Based on Dr Karuri’s proposal, the radiology department project was recently granted Sh66 million by the Kenya Devolution Support Programme.
It’s one of the few public hospitals in Kenya and only one in the county with oxygen piping to every patient.
When I visited Dr Karuri at the Kapenguria hospital recently in the company of colleagues Jared Nyataya and Bernard Rotich, he was quite at ease and never appeared pressured by work.
He even afforded to take questions, show us around the hospital, and host us for lunch.
Our visit was only interrupted by a 5pm operation he had to perform to remove a lump from a patient’s breast, with anaesthetist Thomas Leting and Chege Kimani, a medical officer, assisting in the surgery.
With no previous experience in the World Rally Championship (WRC), Dr Karuri and his team of medics, headed by another avid biker, Dr Raj Jutley, have built the WRC Safari Rally medical department to world-class standards.
Just last month, Dr Karuri’s name was proposed for a position in the medical committee of the International Automobile Federation (FIA), the body that governs world motorsport.
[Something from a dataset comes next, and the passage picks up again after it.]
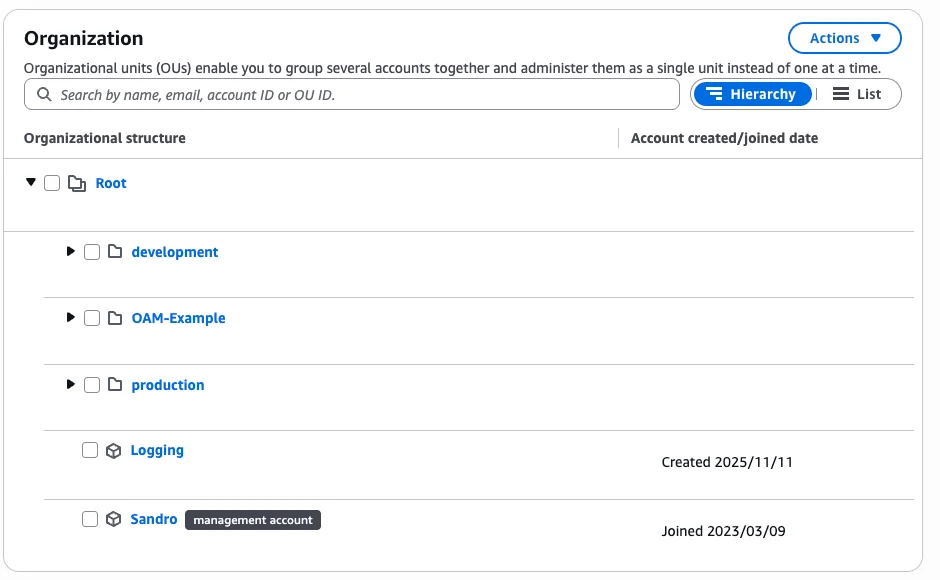Image resolution: width=940 pixels, height=580 pixels.
Task: Open the Logging account link
Action: click(157, 451)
His expertise also saw him engaged in the medical teams for the recent World Athletics Under-20 Championships, this after WRC Safari Rally CEO Phineas Kimathi and Sports Cabinet Secretary Amina Mohamed had recruited him to the rally’s medical operations team.
With the restrictions in sports brought about by Covid-19, Dr Karuri’s team developed a sports protocol, most significantly coming up with a “multi-bubble” approach that saw the creation of several restricted zones, as opposed to one “bubble” as has been common practice globally.
“That was unprecedented! Even organisers of the Tokyo Olympic Games were calling to ask how we pulled it off,” he explains.
So successful was the Kenyan Covid-19 protocol that at the under-20 championships, the positivity rate was just 1.6 per cent.
“We used the same protocol for the Deaflympics Championships and the positivity rate was zero per cent, the same as the Kip Keino Classic (zero per cent).
“We modified the protocol for the WRC Safari Rally and there was a 0.3 per cent positivity rate.”
Dr Karuri and team are in the process of patenting the protocol that was developed out of a morning coffee break he had with then Sports CS Amina Mohamed’s Chief of Staff Rose Wachuka and World Under-20 Championships Medical Director Jared Nyakiba.
“We are patenting because it (protocol) can be used anywhere – for public gatherings, political rallies, at delegates’ conferences,...,” he explains.
The same protocol was used ahead of Team Kenya’s trip to the Tokyo Olympic Games in July where none of the Kenyan delegation tested positive for Covid-19.
“BladeDoc”; his patented nickname on the superbike scene, Dr Karuri is certainly a jack of all trades and has been able to successfully juggle and master all!
He’s currently angling for a Masters in Public Policy “to get an opportunity to fix things further”.
Prior to our interview last week, Dr Karuri had just returned from The Netherlands , where he attended training in latest techniques of handling motorsports emergency, also sampling the new hybrid rally cars that will be launched next year.
“BladeDoc” barely rested as, at the moment, he is back in Kapenguria, where he has been supervising a week-long cleft lip and cleft palate surgery clinic for more than 30 children at Kapenguria County Referral Hospital organised by the Kenya Society of Plastic, Reconstructive and Aesthetic Surgeons.
“We did two camps in 2019 and this year we hope to do at least 30 surgeries. Those are 30 lives that will never be the same again... ”
The Kapenguria hospital also runs regular fistula camps, and Dr Karuri is grateful for the support he continues to receive from his boss, Governor John Lonyangapuo.
“When people come here, they can’t imagine they are in Kapenguria with the facilities they see,” he leans back, takes another sip of his cold beer with a sense of satisfaction as he reflects on his current success story in West Pokot.
“By the way I was also the youngest chairperson ever of the health committee at the Loresho Community Church… It’s all about service to others,” concludes Dr Karuri, who also runs bike riding and safety clinics at the BladeDoc Riding School.